▶ **Work task**
Report every line of the data that includes "search".

▶ **Records**
>>>

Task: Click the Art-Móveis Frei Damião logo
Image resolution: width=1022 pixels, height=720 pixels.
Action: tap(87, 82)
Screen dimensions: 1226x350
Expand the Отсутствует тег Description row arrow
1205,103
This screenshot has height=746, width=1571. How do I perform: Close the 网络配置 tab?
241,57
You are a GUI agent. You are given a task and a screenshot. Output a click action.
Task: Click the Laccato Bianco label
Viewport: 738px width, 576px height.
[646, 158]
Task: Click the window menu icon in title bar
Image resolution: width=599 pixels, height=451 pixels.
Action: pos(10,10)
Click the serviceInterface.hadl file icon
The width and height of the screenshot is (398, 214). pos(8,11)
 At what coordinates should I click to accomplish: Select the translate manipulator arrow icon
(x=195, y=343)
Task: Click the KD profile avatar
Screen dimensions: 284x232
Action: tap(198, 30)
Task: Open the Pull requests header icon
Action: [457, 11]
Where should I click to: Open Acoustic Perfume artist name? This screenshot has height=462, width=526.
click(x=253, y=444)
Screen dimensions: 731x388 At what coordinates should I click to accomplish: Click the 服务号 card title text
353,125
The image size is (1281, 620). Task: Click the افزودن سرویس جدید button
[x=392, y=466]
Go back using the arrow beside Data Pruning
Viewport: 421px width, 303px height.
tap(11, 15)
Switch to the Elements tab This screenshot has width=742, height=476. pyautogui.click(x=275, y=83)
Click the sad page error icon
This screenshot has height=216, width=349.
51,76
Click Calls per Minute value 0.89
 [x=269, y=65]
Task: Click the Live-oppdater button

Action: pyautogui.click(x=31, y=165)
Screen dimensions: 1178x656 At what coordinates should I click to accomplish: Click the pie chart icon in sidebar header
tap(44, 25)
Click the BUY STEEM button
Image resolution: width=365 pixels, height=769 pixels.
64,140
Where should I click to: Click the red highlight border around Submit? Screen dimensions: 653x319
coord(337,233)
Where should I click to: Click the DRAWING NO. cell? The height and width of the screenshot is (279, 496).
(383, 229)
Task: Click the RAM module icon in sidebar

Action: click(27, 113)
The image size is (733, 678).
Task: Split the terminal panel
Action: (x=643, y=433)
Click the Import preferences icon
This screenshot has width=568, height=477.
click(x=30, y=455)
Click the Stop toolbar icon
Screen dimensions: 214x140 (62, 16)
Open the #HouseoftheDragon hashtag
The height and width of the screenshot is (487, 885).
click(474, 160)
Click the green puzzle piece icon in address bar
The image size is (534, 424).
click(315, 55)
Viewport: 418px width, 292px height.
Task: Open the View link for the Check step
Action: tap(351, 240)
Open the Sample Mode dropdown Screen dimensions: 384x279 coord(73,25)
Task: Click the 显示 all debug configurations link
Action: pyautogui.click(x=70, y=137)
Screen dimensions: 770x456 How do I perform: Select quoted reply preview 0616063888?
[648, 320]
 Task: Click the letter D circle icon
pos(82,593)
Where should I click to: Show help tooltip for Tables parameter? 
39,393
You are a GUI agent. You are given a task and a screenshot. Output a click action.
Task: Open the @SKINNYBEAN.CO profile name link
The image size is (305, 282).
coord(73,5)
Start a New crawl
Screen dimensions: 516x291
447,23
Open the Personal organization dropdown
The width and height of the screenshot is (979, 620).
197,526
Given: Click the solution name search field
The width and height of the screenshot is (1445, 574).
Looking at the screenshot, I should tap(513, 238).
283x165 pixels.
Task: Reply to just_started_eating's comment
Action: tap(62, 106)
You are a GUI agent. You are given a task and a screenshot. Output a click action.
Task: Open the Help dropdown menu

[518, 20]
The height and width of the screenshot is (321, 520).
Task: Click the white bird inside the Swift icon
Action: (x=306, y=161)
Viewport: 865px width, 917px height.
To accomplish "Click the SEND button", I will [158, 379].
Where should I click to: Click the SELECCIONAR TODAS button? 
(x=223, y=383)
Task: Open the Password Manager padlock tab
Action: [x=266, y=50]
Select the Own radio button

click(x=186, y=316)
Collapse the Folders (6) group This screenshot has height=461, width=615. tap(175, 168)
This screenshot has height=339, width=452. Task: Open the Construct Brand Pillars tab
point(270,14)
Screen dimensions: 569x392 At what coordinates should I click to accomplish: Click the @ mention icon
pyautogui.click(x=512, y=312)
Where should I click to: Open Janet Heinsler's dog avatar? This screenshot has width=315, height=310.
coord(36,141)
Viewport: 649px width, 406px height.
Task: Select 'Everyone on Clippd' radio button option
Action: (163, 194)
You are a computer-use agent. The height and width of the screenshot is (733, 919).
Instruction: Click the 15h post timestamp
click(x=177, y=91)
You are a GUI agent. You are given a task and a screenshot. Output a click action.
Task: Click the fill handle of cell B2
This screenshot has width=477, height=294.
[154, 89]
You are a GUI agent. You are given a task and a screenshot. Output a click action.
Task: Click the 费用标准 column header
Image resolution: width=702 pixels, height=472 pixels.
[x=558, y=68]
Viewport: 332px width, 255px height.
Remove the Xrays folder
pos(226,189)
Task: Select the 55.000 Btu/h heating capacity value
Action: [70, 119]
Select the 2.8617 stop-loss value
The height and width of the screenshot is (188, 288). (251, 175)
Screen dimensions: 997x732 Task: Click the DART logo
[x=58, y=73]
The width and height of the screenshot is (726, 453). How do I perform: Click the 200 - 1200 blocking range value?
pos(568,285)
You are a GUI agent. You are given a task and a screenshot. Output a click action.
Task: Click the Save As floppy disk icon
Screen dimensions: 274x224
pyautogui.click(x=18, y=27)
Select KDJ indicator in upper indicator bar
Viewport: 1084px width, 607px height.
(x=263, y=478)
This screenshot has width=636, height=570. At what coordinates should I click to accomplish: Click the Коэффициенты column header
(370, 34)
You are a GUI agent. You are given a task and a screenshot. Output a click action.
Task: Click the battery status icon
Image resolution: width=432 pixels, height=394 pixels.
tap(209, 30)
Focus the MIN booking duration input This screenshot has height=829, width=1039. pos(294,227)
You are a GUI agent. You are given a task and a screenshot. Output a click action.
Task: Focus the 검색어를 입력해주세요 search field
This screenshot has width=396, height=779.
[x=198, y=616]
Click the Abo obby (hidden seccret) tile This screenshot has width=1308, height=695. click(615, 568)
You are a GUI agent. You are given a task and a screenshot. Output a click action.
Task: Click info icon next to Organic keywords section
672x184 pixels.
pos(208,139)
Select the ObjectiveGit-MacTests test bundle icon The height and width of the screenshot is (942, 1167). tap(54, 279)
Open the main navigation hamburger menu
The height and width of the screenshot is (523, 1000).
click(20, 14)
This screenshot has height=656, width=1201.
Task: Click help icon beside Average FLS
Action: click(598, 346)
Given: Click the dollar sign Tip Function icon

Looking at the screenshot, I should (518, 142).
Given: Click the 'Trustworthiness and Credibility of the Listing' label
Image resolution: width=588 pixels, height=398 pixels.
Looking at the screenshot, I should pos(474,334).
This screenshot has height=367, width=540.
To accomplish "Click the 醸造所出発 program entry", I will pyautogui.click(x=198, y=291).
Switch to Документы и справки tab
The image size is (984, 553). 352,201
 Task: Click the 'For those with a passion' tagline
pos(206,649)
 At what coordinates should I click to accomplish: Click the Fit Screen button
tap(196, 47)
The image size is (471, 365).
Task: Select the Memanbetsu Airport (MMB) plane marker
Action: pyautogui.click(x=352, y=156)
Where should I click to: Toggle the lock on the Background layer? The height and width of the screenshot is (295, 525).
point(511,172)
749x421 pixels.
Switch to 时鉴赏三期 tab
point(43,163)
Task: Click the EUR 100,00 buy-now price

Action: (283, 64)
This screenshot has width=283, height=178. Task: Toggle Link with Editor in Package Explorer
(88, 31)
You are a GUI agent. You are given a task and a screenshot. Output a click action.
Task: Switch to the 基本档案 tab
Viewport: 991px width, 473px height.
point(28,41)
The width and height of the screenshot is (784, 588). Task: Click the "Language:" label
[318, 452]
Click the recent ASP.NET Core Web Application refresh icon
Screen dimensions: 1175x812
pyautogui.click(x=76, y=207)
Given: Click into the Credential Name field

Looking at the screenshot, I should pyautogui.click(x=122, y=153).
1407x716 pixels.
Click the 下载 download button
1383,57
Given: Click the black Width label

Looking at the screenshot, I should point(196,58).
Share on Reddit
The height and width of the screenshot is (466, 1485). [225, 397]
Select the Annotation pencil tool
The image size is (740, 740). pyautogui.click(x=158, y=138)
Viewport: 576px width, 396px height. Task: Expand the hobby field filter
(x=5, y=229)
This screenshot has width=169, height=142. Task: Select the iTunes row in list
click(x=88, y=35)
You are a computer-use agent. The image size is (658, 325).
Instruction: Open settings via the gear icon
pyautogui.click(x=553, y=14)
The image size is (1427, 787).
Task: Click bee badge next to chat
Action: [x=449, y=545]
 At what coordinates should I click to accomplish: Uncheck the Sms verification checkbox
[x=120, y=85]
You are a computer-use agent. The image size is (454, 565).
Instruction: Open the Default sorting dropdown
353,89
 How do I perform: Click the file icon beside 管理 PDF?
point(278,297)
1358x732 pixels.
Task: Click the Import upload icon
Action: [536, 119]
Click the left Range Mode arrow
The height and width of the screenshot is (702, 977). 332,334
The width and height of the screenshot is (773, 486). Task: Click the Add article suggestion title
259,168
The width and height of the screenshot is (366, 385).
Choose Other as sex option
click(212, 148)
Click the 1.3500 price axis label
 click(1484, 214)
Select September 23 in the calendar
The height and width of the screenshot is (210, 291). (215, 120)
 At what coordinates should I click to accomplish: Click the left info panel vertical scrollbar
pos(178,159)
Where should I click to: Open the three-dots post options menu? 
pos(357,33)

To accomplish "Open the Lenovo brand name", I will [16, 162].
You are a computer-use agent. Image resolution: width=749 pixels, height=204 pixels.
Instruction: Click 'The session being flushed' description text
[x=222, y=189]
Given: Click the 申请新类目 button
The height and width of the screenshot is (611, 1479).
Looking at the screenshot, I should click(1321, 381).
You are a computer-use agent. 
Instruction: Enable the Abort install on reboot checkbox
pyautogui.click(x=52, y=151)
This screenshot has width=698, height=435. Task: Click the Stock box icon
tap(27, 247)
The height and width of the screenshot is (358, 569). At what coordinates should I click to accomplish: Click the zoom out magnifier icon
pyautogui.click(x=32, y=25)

<<<

▶ **Task response**
Given: Click the solution name search field
Task: Focus the 검색어를 입력해주세요 search field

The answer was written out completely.